— start of Stored data —
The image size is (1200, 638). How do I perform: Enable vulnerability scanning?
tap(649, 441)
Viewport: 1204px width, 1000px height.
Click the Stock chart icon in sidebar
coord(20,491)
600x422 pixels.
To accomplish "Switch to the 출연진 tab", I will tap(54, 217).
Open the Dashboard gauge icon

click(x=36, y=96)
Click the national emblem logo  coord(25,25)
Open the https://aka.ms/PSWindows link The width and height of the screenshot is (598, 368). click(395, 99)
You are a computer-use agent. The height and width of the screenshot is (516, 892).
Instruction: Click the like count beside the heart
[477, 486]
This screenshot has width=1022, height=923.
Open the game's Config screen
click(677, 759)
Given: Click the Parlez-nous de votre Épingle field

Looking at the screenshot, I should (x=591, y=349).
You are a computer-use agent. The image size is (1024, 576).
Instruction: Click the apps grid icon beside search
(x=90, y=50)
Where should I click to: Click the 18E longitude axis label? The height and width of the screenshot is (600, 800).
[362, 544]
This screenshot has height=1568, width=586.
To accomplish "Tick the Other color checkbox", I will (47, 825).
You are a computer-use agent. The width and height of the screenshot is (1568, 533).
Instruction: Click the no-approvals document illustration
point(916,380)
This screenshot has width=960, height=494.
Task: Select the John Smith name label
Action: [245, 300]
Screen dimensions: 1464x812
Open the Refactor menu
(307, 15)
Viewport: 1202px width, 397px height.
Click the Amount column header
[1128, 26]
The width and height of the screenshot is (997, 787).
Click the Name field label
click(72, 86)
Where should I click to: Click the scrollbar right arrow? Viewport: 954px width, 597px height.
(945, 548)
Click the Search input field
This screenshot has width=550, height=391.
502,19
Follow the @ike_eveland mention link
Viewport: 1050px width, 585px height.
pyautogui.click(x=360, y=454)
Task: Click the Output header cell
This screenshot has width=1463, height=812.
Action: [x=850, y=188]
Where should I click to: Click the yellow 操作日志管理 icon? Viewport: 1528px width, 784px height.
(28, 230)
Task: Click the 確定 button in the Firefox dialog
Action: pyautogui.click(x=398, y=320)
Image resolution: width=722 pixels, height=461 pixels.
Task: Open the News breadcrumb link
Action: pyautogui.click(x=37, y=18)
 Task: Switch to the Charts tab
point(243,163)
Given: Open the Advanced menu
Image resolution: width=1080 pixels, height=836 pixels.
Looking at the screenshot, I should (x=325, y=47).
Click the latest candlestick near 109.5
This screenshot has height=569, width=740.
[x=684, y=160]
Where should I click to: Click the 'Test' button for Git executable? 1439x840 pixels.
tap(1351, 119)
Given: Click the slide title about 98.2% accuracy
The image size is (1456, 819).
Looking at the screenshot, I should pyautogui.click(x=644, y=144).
— end of Stored data —
- **Work to complete**: Copy out every row above word for word, keeping the same order and line breaks.

- **Reply**:
The image size is (1200, 638). How do I perform: Enable vulnerability scanning?
tap(649, 441)
Viewport: 1204px width, 1000px height.
Click the Stock chart icon in sidebar
coord(20,491)
600x422 pixels.
To accomplish "Switch to the 출연진 tab", I will tap(54, 217).
Open the Dashboard gauge icon

click(x=36, y=96)
Click the national emblem logo  coord(25,25)
Open the https://aka.ms/PSWindows link The width and height of the screenshot is (598, 368). click(395, 99)
You are a computer-use agent. The height and width of the screenshot is (516, 892).
Instruction: Click the like count beside the heart
[477, 486]
This screenshot has width=1022, height=923.
Open the game's Config screen
click(677, 759)
Given: Click the Parlez-nous de votre Épingle field

Looking at the screenshot, I should (x=591, y=349).
You are a computer-use agent. The image size is (1024, 576).
Instruction: Click the apps grid icon beside search
(x=90, y=50)
Where should I click to: Click the 18E longitude axis label? The height and width of the screenshot is (600, 800).
[362, 544]
This screenshot has height=1568, width=586.
To accomplish "Tick the Other color checkbox", I will (47, 825).
You are a computer-use agent. The width and height of the screenshot is (1568, 533).
Instruction: Click the no-approvals document illustration
point(916,380)
This screenshot has width=960, height=494.
Task: Select the John Smith name label
Action: [245, 300]
Screen dimensions: 1464x812
Open the Refactor menu
(307, 15)
Viewport: 1202px width, 397px height.
Click the Amount column header
[1128, 26]
The width and height of the screenshot is (997, 787).
Click the Name field label
click(72, 86)
Where should I click to: Click the scrollbar right arrow? Viewport: 954px width, 597px height.
(945, 548)
Click the Search input field
This screenshot has width=550, height=391.
502,19
Follow the @ike_eveland mention link
Viewport: 1050px width, 585px height.
pyautogui.click(x=360, y=454)
Task: Click the Output header cell
This screenshot has width=1463, height=812.
Action: [x=850, y=188]
Where should I click to: Click the yellow 操作日志管理 icon? Viewport: 1528px width, 784px height.
(28, 230)
Task: Click the 確定 button in the Firefox dialog
Action: pyautogui.click(x=398, y=320)
Image resolution: width=722 pixels, height=461 pixels.
Task: Open the News breadcrumb link
Action: pyautogui.click(x=37, y=18)
 Task: Switch to the Charts tab
point(243,163)
Given: Open the Advanced menu
Image resolution: width=1080 pixels, height=836 pixels.
Looking at the screenshot, I should (x=325, y=47).
Click the latest candlestick near 109.5
This screenshot has height=569, width=740.
[x=684, y=160]
Where should I click to: Click the 'Test' button for Git executable? 1439x840 pixels.
tap(1351, 119)
Given: Click the slide title about 98.2% accuracy
The image size is (1456, 819).
Looking at the screenshot, I should pyautogui.click(x=644, y=144).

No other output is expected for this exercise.